(Excerpts from a dataset)
_ _ _ _
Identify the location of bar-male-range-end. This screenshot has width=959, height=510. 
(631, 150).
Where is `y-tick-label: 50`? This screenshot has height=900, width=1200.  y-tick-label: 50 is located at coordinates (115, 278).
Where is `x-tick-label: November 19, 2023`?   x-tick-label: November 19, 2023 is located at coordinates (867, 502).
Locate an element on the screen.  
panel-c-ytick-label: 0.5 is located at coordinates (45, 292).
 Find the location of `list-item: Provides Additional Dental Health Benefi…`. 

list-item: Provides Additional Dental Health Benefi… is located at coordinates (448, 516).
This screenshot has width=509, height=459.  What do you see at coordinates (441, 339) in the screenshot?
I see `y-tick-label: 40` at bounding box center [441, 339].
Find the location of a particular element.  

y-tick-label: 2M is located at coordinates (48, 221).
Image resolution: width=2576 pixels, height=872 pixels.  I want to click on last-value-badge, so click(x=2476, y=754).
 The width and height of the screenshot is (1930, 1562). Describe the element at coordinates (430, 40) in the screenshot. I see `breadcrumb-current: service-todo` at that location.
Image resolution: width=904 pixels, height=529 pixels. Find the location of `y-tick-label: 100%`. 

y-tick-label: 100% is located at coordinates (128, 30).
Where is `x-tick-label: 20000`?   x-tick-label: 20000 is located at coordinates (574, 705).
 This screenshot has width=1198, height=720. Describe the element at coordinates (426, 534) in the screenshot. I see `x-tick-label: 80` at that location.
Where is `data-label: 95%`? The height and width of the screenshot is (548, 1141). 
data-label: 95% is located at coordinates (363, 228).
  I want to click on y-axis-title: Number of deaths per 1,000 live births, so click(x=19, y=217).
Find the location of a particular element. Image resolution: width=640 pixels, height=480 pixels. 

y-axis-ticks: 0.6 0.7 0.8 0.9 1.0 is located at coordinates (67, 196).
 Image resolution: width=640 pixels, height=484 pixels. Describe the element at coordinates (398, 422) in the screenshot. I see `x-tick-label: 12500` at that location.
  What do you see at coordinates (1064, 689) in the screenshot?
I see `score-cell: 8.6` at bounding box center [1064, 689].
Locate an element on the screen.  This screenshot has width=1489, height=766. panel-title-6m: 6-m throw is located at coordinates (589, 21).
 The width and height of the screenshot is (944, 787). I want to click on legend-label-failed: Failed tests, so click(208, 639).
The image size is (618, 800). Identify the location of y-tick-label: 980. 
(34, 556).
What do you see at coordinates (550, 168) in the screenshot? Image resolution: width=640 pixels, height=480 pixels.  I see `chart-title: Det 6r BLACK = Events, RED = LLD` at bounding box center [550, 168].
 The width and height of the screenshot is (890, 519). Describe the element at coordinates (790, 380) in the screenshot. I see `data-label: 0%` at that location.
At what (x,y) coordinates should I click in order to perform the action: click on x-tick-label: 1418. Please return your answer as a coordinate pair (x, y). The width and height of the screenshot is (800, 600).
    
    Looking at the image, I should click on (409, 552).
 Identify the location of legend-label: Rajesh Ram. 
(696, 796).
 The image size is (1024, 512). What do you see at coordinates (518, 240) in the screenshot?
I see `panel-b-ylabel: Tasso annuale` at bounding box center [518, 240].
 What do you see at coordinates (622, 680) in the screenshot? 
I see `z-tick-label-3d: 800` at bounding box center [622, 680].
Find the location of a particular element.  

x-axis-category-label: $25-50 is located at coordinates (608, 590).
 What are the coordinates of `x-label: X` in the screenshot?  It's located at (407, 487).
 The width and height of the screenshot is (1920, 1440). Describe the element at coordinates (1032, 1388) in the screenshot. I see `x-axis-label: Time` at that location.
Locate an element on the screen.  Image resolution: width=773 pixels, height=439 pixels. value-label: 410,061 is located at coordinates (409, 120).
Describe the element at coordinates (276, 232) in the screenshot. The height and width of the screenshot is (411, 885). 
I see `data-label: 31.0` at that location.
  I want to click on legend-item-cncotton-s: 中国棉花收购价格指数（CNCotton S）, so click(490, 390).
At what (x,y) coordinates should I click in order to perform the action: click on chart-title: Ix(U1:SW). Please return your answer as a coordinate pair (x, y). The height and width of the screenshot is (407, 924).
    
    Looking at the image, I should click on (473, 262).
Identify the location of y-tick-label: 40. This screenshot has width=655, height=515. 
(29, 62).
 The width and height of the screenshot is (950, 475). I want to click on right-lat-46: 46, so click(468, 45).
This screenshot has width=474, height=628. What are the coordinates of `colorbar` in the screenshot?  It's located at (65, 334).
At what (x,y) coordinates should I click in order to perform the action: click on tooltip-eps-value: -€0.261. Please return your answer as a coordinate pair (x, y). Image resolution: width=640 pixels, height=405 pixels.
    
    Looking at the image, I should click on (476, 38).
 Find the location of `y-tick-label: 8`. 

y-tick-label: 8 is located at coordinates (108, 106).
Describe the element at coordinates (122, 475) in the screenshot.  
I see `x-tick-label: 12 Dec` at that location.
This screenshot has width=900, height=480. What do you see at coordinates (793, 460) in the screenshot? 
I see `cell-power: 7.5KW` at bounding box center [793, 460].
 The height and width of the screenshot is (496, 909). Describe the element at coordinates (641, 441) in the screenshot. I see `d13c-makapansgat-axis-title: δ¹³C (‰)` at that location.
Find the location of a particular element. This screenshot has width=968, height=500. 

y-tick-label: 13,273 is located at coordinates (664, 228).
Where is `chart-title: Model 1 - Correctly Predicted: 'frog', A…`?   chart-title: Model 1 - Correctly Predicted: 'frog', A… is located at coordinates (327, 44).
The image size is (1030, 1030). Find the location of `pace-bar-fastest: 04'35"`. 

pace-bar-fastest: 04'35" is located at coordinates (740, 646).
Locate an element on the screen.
_ _ _ _
ACTIVITY. Convert every line of the material above into a Markdown table with the columns "Row" and "Line." Number the rows in order and omit blank lines.

EXERCISE ANSWER.
| Row | Line |
|---|---|
| 1 | Identify the location of bar-male-range-end. This screenshot has width=959, height=510.  |
| 2 | (631, 150). |
| 3 | Where is `y-tick-label: 50`? This screenshot has height=900, width=1200.  y-tick-label: 50 is located at coordinates (115, 278). |
| 4 | Where is `x-tick-label: November 19, 2023`?   x-tick-label: November 19, 2023 is located at coordinates (867, 502). |
| 5 | Locate an element on the screen.   |
| 6 | panel-c-ytick-label: 0.5 is located at coordinates (45, 292). |
| 7 |  Find the location of `list-item: Provides Additional Dental Health Benefi…`.  |
| 8 | list-item: Provides Additional Dental Health Benefi… is located at coordinates (448, 516). |
| 9 | This screenshot has width=509, height=459.  What do you see at coordinates (441, 339) in the screenshot? |
| 10 | I see `y-tick-label: 40` at bounding box center [441, 339]. |
| 11 | Find the location of a particular element.   |
| 12 | y-tick-label: 2M is located at coordinates (48, 221). |
| 13 | Image resolution: width=2576 pixels, height=872 pixels.  I want to click on last-value-badge, so click(x=2476, y=754). |
| 14 |  The width and height of the screenshot is (1930, 1562). Describe the element at coordinates (430, 40) in the screenshot. I see `breadcrumb-current: service-todo` at that location. |
| 15 | Image resolution: width=904 pixels, height=529 pixels. Find the location of `y-tick-label: 100%`.  |
| 16 | y-tick-label: 100% is located at coordinates (128, 30). |
| 17 | Where is `x-tick-label: 20000`?   x-tick-label: 20000 is located at coordinates (574, 705). |
| 18 |  This screenshot has width=1198, height=720. Describe the element at coordinates (426, 534) in the screenshot. I see `x-tick-label: 80` at that location. |
| 19 | Where is `data-label: 95%`? The height and width of the screenshot is (548, 1141).  |
| 20 | data-label: 95% is located at coordinates (363, 228). |
| 21 |   I want to click on y-axis-title: Number of deaths per 1,000 live births, so click(x=19, y=217). |
| 22 | Find the location of a particular element. Image resolution: width=640 pixels, height=480 pixels.  |
| 23 | y-axis-ticks: 0.6 0.7 0.8 0.9 1.0 is located at coordinates (67, 196). |
| 24 |  Image resolution: width=640 pixels, height=484 pixels. Describe the element at coordinates (398, 422) in the screenshot. I see `x-tick-label: 12500` at that location. |
| 25 |   What do you see at coordinates (1064, 689) in the screenshot? |
| 26 | I see `score-cell: 8.6` at bounding box center [1064, 689]. |
| 27 | Locate an element on the screen.  This screenshot has width=1489, height=766. panel-title-6m: 6-m throw is located at coordinates (589, 21). |
| 28 |  The width and height of the screenshot is (944, 787). I want to click on legend-label-failed: Failed tests, so click(208, 639). |
| 29 | The image size is (618, 800). Identify the location of y-tick-label: 980.  |
| 30 | (34, 556). |
| 31 | What do you see at coordinates (550, 168) in the screenshot? Image resolution: width=640 pixels, height=480 pixels.  I see `chart-title: Det 6r BLACK = Events, RED = LLD` at bounding box center [550, 168]. |
| 32 |  The width and height of the screenshot is (890, 519). Describe the element at coordinates (790, 380) in the screenshot. I see `data-label: 0%` at that location. |
| 33 | At what (x,y) coordinates should I click in order to perform the action: click on x-tick-label: 1418. Please return your answer as a coordinate pair (x, y). The width and height of the screenshot is (800, 600). |
| 34 |     Looking at the image, I should click on (409, 552). |
| 35 |  Identify the location of legend-label: Rajesh Ram.  |
| 36 | (696, 796). |
| 37 |  The image size is (1024, 512). What do you see at coordinates (518, 240) in the screenshot? |
| 38 | I see `panel-b-ylabel: Tasso annuale` at bounding box center [518, 240]. |
| 39 |  What do you see at coordinates (622, 680) in the screenshot?  |
| 40 | I see `z-tick-label-3d: 800` at bounding box center [622, 680]. |
| 41 | Find the location of a particular element.   |
| 42 | x-axis-category-label: $25-50 is located at coordinates (608, 590). |
| 43 |  What are the coordinates of `x-label: X` in the screenshot?  It's located at (407, 487). |
| 44 |  The width and height of the screenshot is (1920, 1440). Describe the element at coordinates (1032, 1388) in the screenshot. I see `x-axis-label: Time` at that location. |
| 45 | Locate an element on the screen.  Image resolution: width=773 pixels, height=439 pixels. value-label: 410,061 is located at coordinates (409, 120). |
| 46 | Describe the element at coordinates (276, 232) in the screenshot. The height and width of the screenshot is (411, 885).  |
| 47 | I see `data-label: 31.0` at that location. |
| 48 |   I want to click on legend-item-cncotton-s: 中国棉花收购价格指数（CNCotton S）, so click(490, 390). |
| 49 | At what (x,y) coordinates should I click in order to perform the action: click on chart-title: Ix(U1:SW). Please return your answer as a coordinate pair (x, y). The height and width of the screenshot is (407, 924). |
| 50 |     Looking at the image, I should click on (473, 262). |
| 51 | Identify the location of y-tick-label: 40. This screenshot has width=655, height=515.  |
| 52 | (29, 62). |
| 53 |  The width and height of the screenshot is (950, 475). I want to click on right-lat-46: 46, so click(468, 45). |
| 54 | This screenshot has width=474, height=628. What are the coordinates of `colorbar` in the screenshot?  It's located at (65, 334). |
| 55 | At what (x,y) coordinates should I click in order to perform the action: click on tooltip-eps-value: -€0.261. Please return your answer as a coordinate pair (x, y). Image resolution: width=640 pixels, height=405 pixels. |
| 56 |     Looking at the image, I should click on (476, 38). |
| 57 |  Find the location of `y-tick-label: 8`.  |
| 58 | y-tick-label: 8 is located at coordinates (108, 106). |
| 59 | Describe the element at coordinates (122, 475) in the screenshot.   |
| 60 | I see `x-tick-label: 12 Dec` at that location. |
| 61 | This screenshot has width=900, height=480. What do you see at coordinates (793, 460) in the screenshot?  |
| 62 | I see `cell-power: 7.5KW` at bounding box center [793, 460]. |
| 63 |  The height and width of the screenshot is (496, 909). Describe the element at coordinates (641, 441) in the screenshot. I see `d13c-makapansgat-axis-title: δ¹³C (‰)` at that location. |
| 64 | Find the location of a particular element. This screenshot has width=968, height=500.  |
| 65 | y-tick-label: 13,273 is located at coordinates (664, 228). |
| 66 | Where is `chart-title: Model 1 - Correctly Predicted: 'frog', A…`?   chart-title: Model 1 - Correctly Predicted: 'frog', A… is located at coordinates (327, 44). |
| 67 | The image size is (1030, 1030). Find the location of `pace-bar-fastest: 04'35"`.  |
| 68 | pace-bar-fastest: 04'35" is located at coordinates (740, 646). |
| 69 | Locate an element on the screen. |